▶ _Task statement_
Reproduce every line of the following material verbatim, with no changes of any kind.

▶ _Entries_
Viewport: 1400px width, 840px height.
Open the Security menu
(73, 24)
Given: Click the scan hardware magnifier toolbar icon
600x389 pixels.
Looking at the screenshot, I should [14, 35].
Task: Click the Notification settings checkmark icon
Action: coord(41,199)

▶ _Response_
Viewport: 1400px width, 840px height.
Open the Security menu
(73, 24)
Given: Click the scan hardware magnifier toolbar icon
600x389 pixels.
Looking at the screenshot, I should [14, 35].
Task: Click the Notification settings checkmark icon
Action: coord(41,199)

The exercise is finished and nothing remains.